Google later posted an update informing users that the 502 errors resulting from the global load balancer issues was resolved as of 1:05 p.m.

Amazon Prime Day, July 16

Amazon has created the biggest shopping day of the year.

But widespread glitches paralyzed sales July 16 just minutes after the fourth annual Amazon Prime Day shopping extravaganza kicked off. The promotion for premium Amazon.com members drives more sales than Black Friday

Those problems were not related to Amazon Web Services, an AWS spokesperson told CRN.

But the failure was a bad look for the world's largest e-commerce site—hosted on the world's leading cloud. Instead of deals, many eager shoppers encountered pictures of dogs accompanied by captions notifying them of the outage.

While shopper frustrations continued throughout the day, and the outage effectively shaved six hours off the 36-hour event, Prime Day sales still managed to break records.

Microsoft, Sept. 5

Microsoft found itself scrambling on two fronts the first week of September to address problems delivering its cloud software services.

The first issue saw users around the world unable to access their Office 365 Outlook or Skype for Business messages for part of Sept. 5. Users reported that when they tried to log into Microsoft they got an error message that said "throttled."

Microsoft blamed the outage on a botched update to Azure's back-end authentication systems.
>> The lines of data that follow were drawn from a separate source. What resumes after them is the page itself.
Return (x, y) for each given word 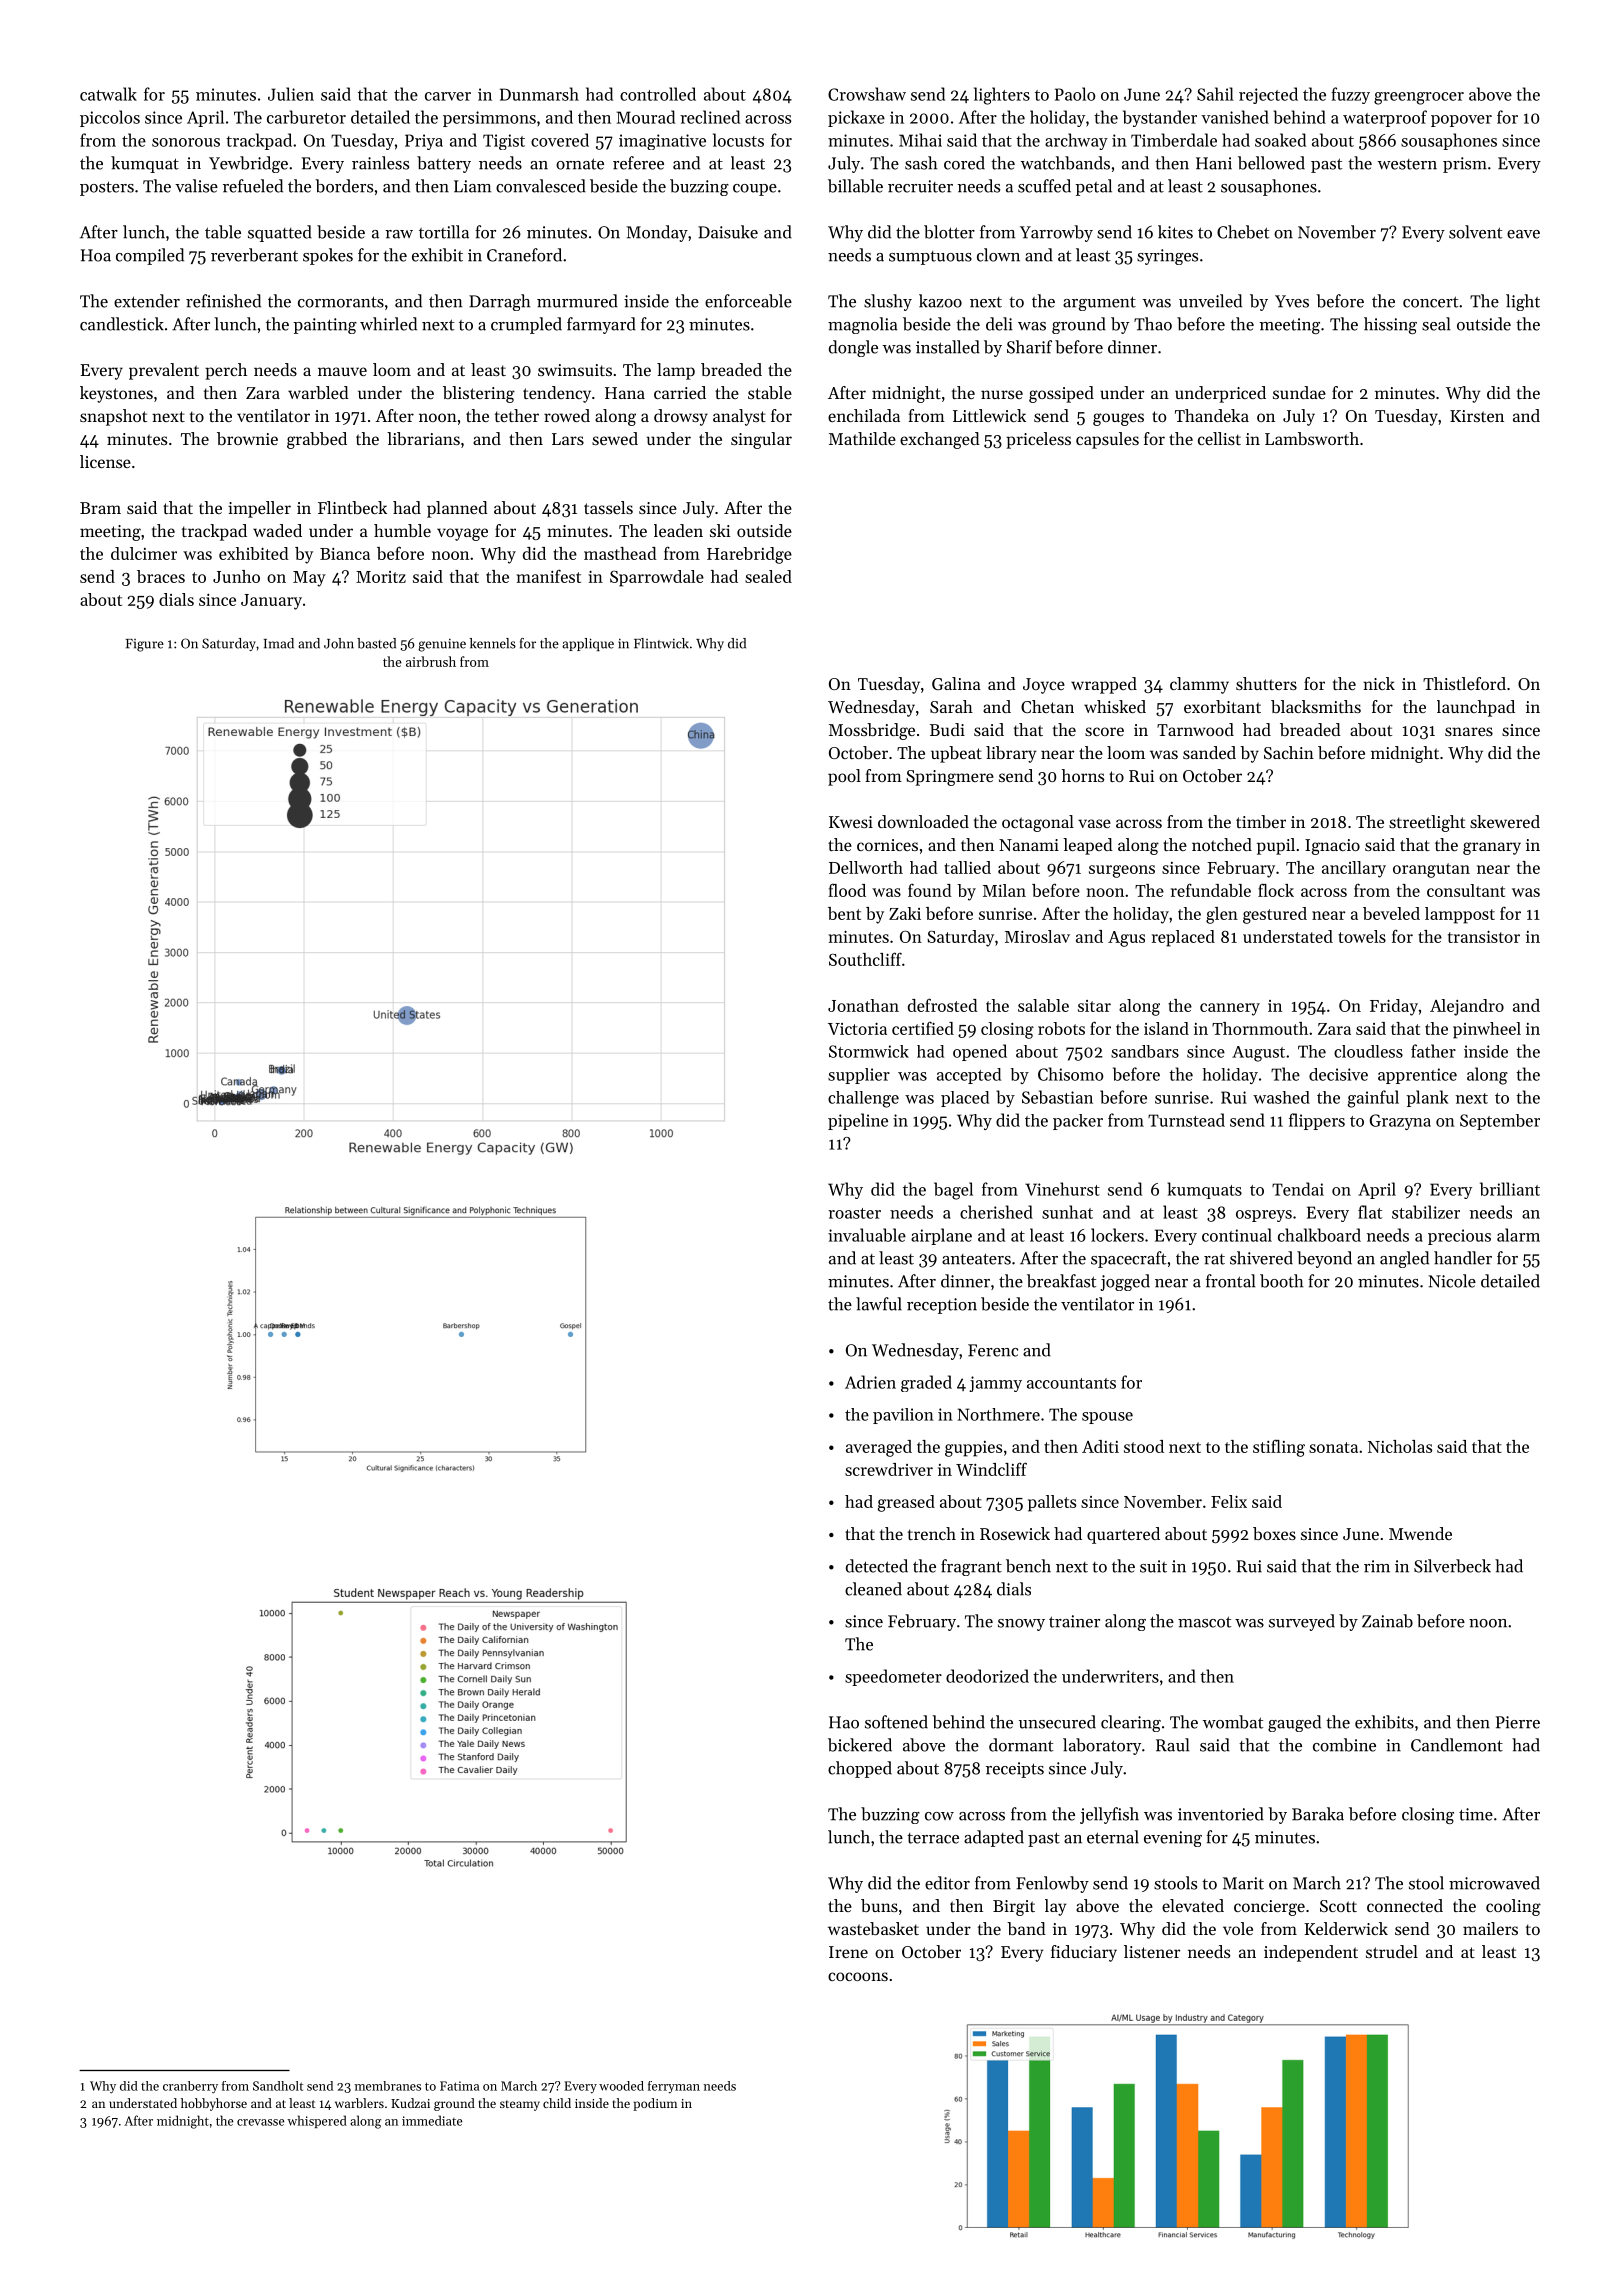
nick (1379, 683)
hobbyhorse (214, 2104)
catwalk (108, 94)
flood (847, 890)
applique (588, 644)
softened (896, 1722)
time (1476, 1814)
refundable (1211, 890)
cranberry (190, 2087)
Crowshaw (867, 94)
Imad (279, 643)
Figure (145, 645)
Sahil (1215, 94)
Meanwhile, on Sept. 4 and Sept. 5, Microsoft grappled with a server and network system shutdown at its data center in San Antonio following a lightning strike. The shutdown interrupted Azure and Office 365 services for customers in Microsoft's South Central U.S. cloud region.
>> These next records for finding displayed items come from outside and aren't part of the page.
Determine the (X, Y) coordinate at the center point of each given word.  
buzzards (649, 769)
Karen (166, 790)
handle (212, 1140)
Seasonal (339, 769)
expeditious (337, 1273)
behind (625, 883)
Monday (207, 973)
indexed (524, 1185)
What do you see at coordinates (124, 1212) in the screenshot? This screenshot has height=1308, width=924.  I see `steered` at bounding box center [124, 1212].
Facebook, Nov. 12 and Nov. 20

November was a bad month for the social networking giant as two outages aggravated users, including some customers of its enterprise collaboration product.
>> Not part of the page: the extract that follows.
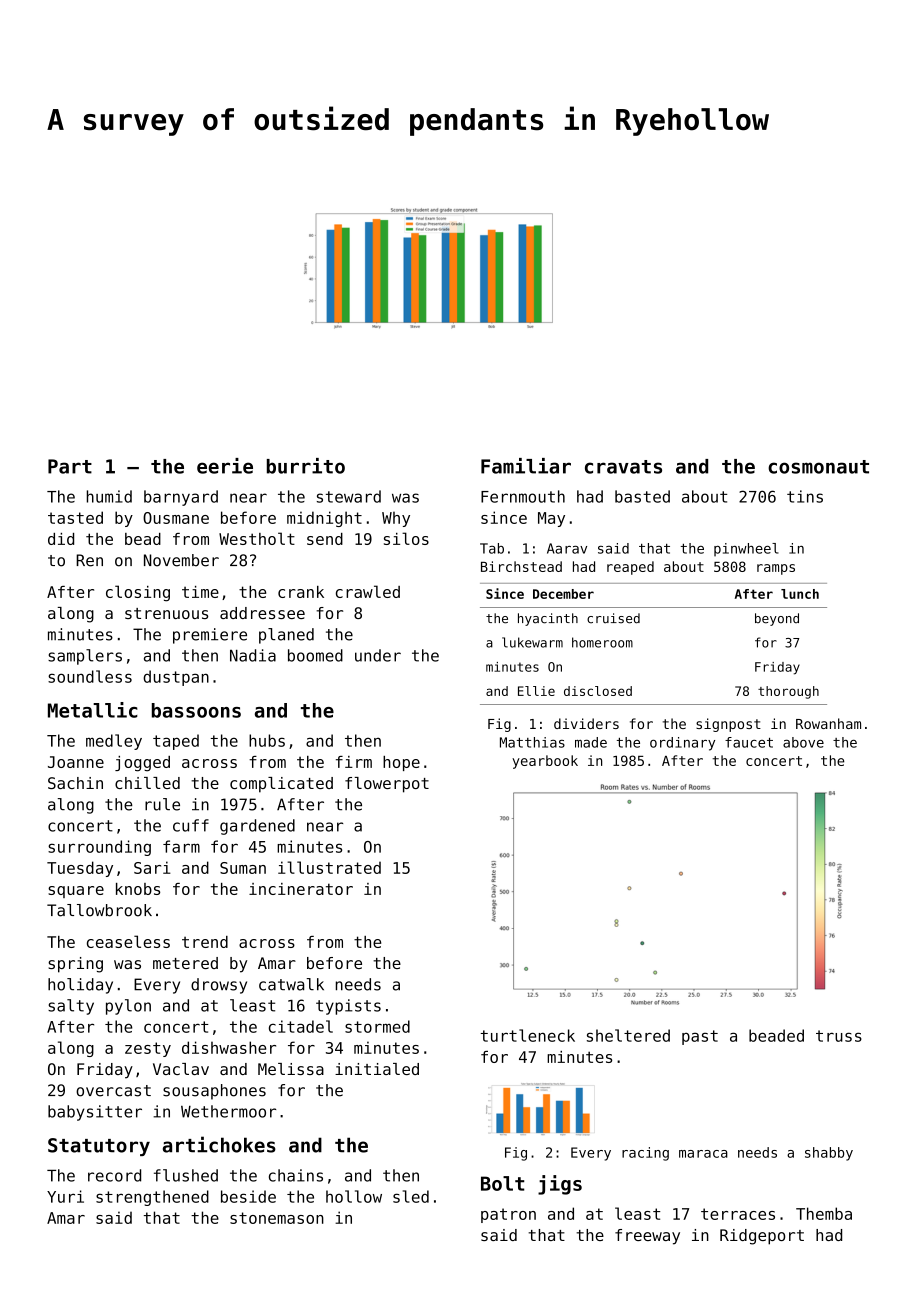 This page has height=1308, width=924. What do you see at coordinates (348, 1007) in the page?
I see `typists` at bounding box center [348, 1007].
Facebook, including the Workplace collaboration tool, suffered an outage on the afternoon of Nov. 12 that racked up thousands of complaints on DownDetector.com before services were restored.

Within the short period, the hashtag #FacebookDOWN became a top trending topic on Twitter.

Just more than a week later, on Nov. 20, came another outage, the third major downtime incident for Facebook since August.

Three quarters of users who reported issues on the site that day said they were experiencing either a total blackout or login problems from 8 am. ET until early afternoon.

Microsoft, Nov. 18

Microsoft disclosed that on Nov. 18, some users were unable to access Azure and Office 365 services.

The outage affected customers required to sign into those cloud services using multifactor authentication, according to the industry's second largest cloud provider.

The outage spanned the Europe, Asia-Pacific and Americas regions, impacting both Azure and Office 365 services from 11:39 p.m. ET that Sunday.